One day I am sure there will be powerful movies, art and tales made of this dramatic story. Tragedy offers such moving material. But for those of us in the flesh and blood of living this, it is neither a movie, news story nor TikTok clip.
This story has exhausted itself. It is time for a new chapter in our national stories. We need to get to the part about how we overcome the tragedy of our origins and the conflict which has since dragged us all through the decades. That part when the Jews and Arabs and Palestinians and Israelis, and all those people from the halls of governments and streets of cities around the world who claim to care so much about the wellbeing of one side or the other, devoted their abundant resources, passion and creativity to learning to live together and share this sliver of land we all call home.
Trust me.

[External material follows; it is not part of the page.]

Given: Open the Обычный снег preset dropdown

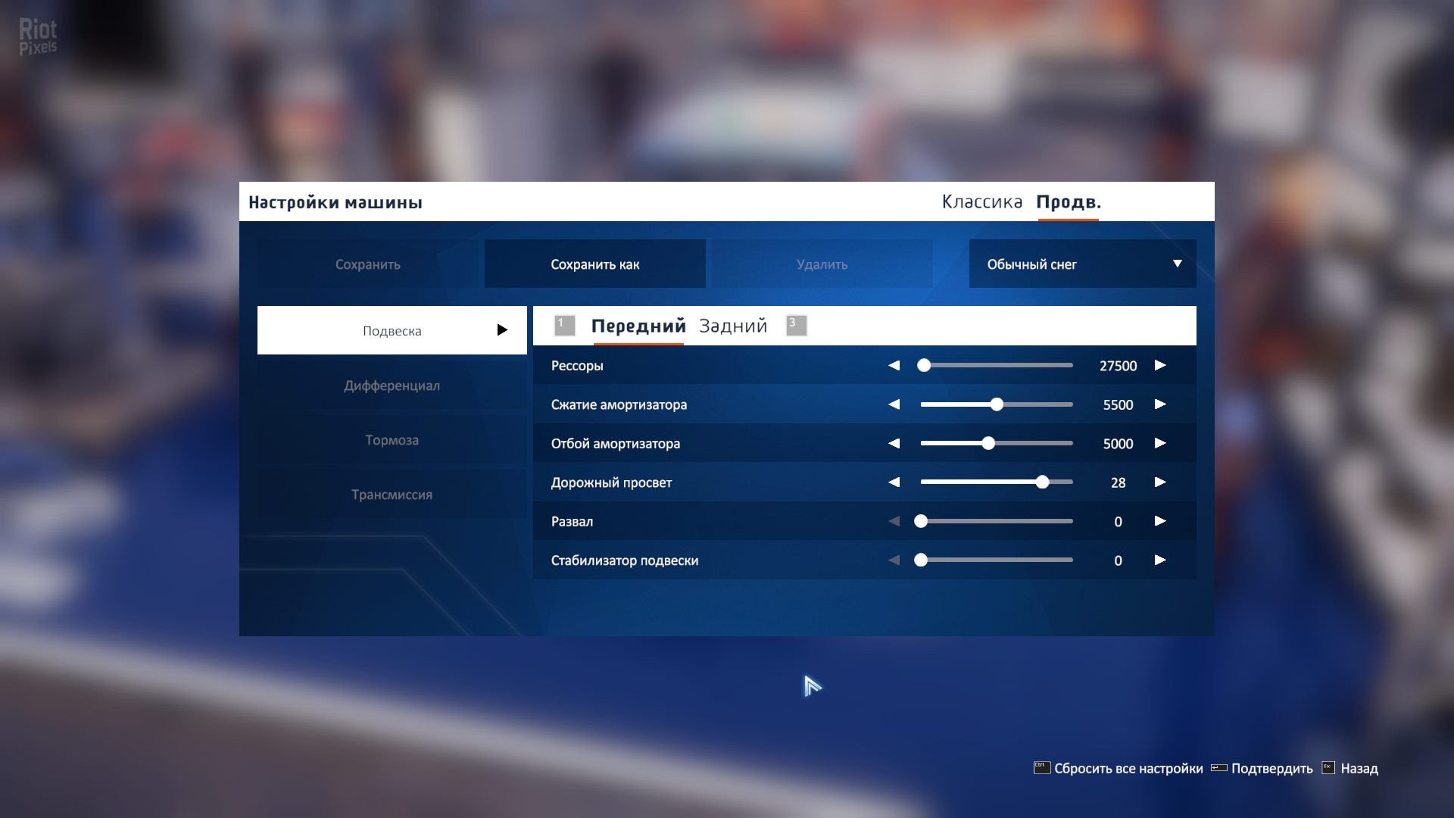Looking at the screenshot, I should [1082, 264].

The stories are there. It’s true, the dramatic efforts of Oslo and various negotiations haven’t gotten us there yet, for all sorts of reasons. But if peace writ large hasn’t worked, there are still plenty of people who have figured out how to live together at the human scale of daily life. The café co-workers who take your order and serve up your coffee with a flourish. The growing number of high tech professionals and academics and business employees who find themselves working alongside each other. The hospital staff who manage, together, to keep us one of the healthier nations in the world. The neighbors in mixed cities and side-by-side towns, and the customers and the staff behind the counter when you go to the mall. The small but growing number of teachers who work at schools in each other’s communities. The civil society organizations wholly dedicated to creating an equal shared society. Even some politicians and policymakers offer a few heroic examples of policies improved and budgets expanded, though not nearly enough.
Much of this is within Israel between citizens, Jewish and Arab Palestinian, and, yes, there are a plethora of problems that exist in every realm of the Israeli-Palestinian relationship that must be addressed. But it’s a mistake to dismiss the achievements for what they are and their examples for what they offer. Too many of us are leery of talking about an eventual resolution to the conflict. But while we sink ever-deeper into our understandable fear and trauma, the extremists, both Palestinian and Israeli, are eagerly marching us toward ever-greater catastrophe. And we are letting them take us there.
Since our leaders lack the courage to change course, I’m afraid that it’s up to us ordinary, wounded, grieving people who wish, or know, it could be otherwise. We will have to find our voices and start to tell a different story. Not one we make up, though some imagination will be needed. But the story we already live in different ways, albeit still too imperfectly, day in and out. And the better one we must choose to create going forward, in which safety, fairness and dignity guide the way we structure society and live our lives.
Otherwise, as the mayor of Rahat said about Yotam, Samar and Alon, we will – all of us – continue to be hostages together, fleeing together in an effort to continue our lives, and ending our lives together in tragedy.